Agree with Mr Ron have the same nailer would not shoot HF nails but would shoot Bostitch/ Porter Cable name brand ones.Had to exchange three guns to find this out mainly after a good friend educated me on this fact. MT_Stringer you may want to try the better nails worked for me.


----------



## sawdust703 (Jul 6, 2014)

I use several sizes of HF nails in my nail guns, & have never had any issues, but it could be your issue, I suppose. I don't know if I'd go so far as to say that a higher dollar brand name nail will solve your problem, but it would sure be worth a try. Another brand name that is reasonably affordable, & dependable is the Grip Rite line. You can get them at your big box stores, and most lumber yards. Having to agree with MrRon on one account, I'm not financially well off neither, & most of my tools are used or "antiques", but my tools are well taken care of. Whether they be HF tools, or any other name brand. I guess that is one of the things that fascinates me most about this forum. I've read time & time again about how folks cant get a tool they just purchased to do this or that, or they have a tool they are trying to get to do something it wasn't even designed to do.

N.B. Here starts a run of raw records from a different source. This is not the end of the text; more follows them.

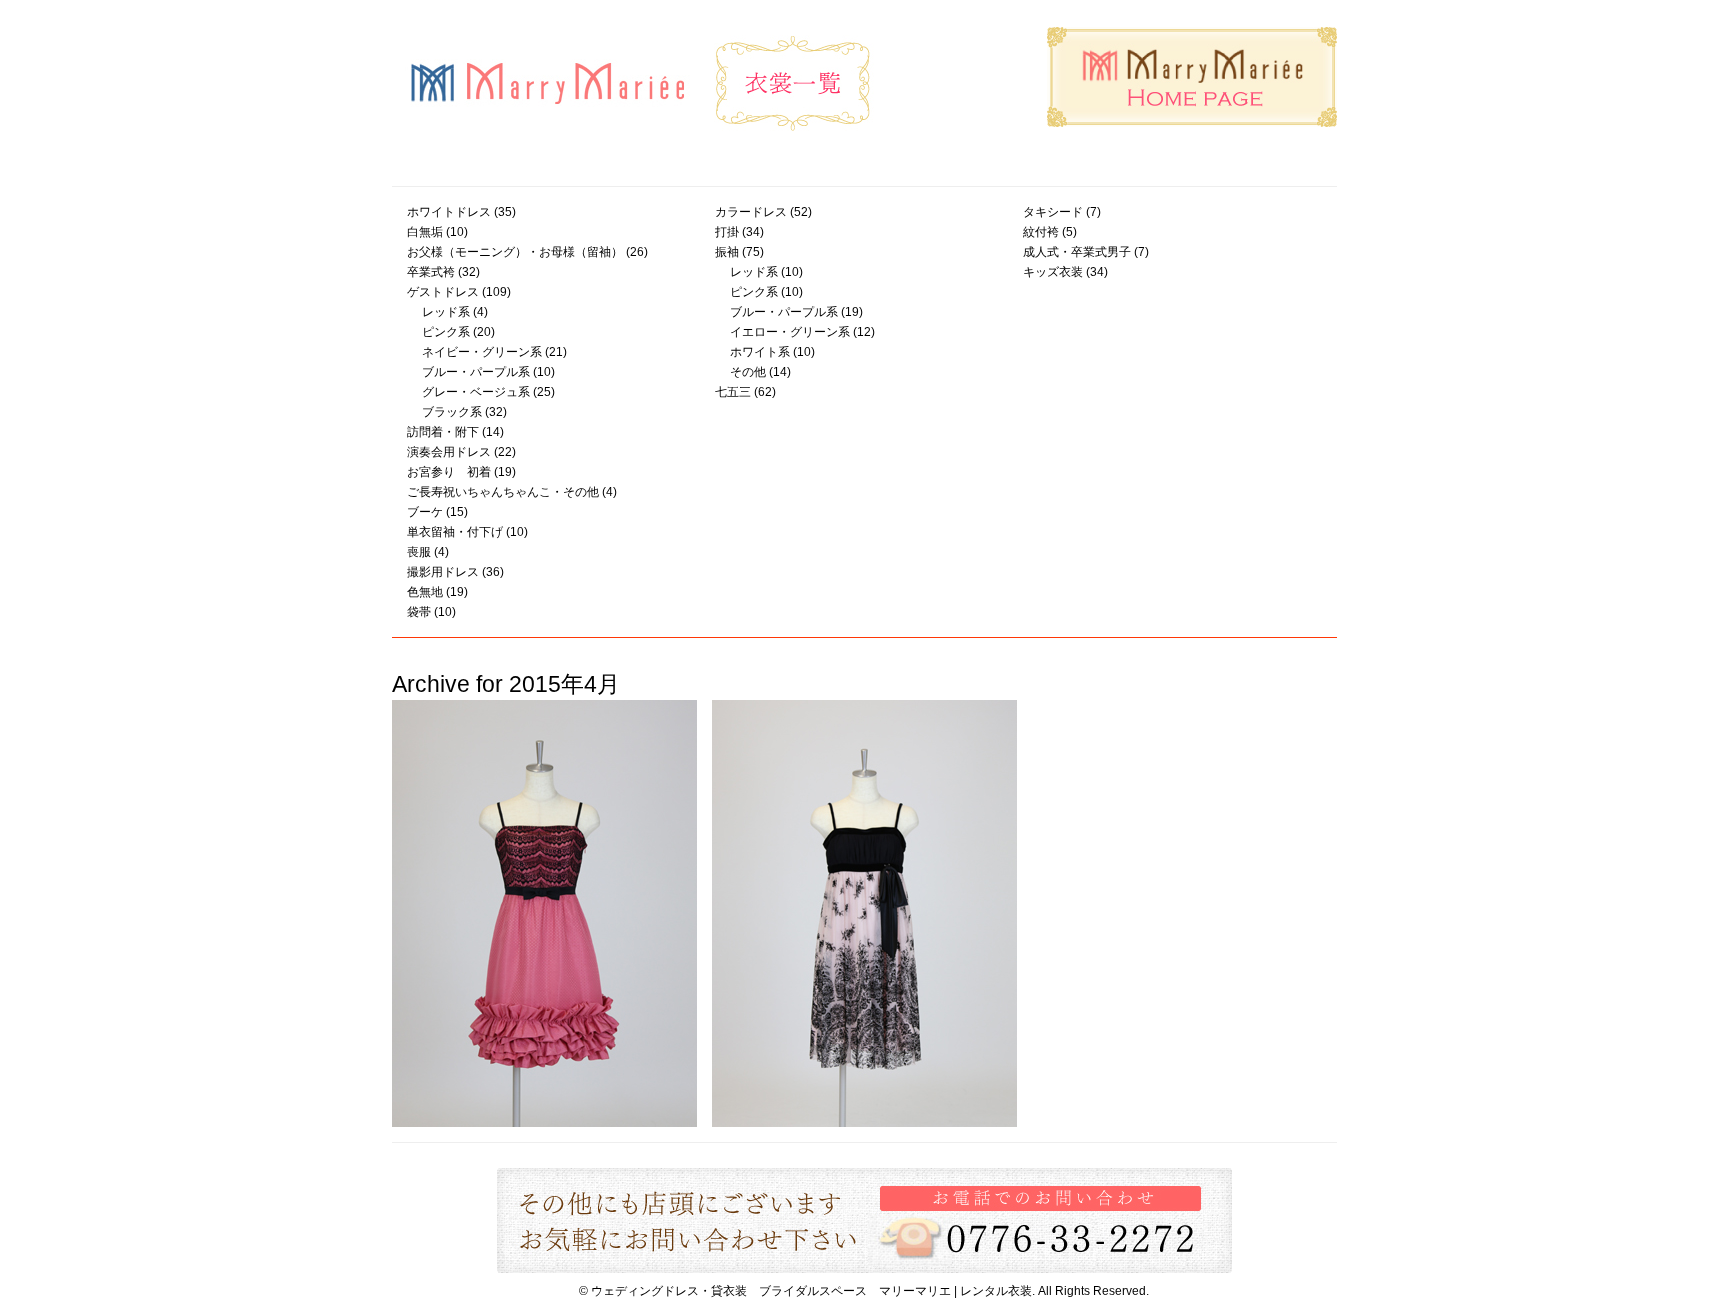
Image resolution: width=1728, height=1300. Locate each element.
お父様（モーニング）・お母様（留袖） (515, 252)
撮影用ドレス (443, 572)
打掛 (727, 232)
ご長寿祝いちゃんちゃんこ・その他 (503, 492)
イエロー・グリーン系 (790, 332)
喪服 (419, 552)
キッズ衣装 (1053, 272)
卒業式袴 (431, 272)
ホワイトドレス (449, 212)
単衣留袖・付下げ (455, 532)
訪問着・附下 (443, 432)
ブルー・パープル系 (476, 372)
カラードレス (751, 212)
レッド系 (446, 312)
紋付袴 (1041, 232)
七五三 (733, 392)
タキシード (1053, 212)
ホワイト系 (760, 352)
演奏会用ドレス (449, 452)
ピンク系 (446, 332)
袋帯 (419, 612)
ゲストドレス (443, 292)
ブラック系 (452, 412)
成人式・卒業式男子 (1077, 252)
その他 (748, 372)
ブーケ (425, 512)
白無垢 (425, 232)
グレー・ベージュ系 (476, 392)
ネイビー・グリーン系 (482, 352)
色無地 (425, 592)
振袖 (727, 252)
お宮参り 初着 (449, 472)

I was raised old school. Ya respect & take care of what you have, even if ain't much, & DON"T use the tool for anything more than what was designed to do. My apologies for the ramble, but my point is basically the same as MrRons. Take the time to understand your equipment, and figure it out, & then other issues will be easier to understand. Again, my apologies for rufflin' any feathers, or buttin' in, just a few more cents worth. thank you.


----------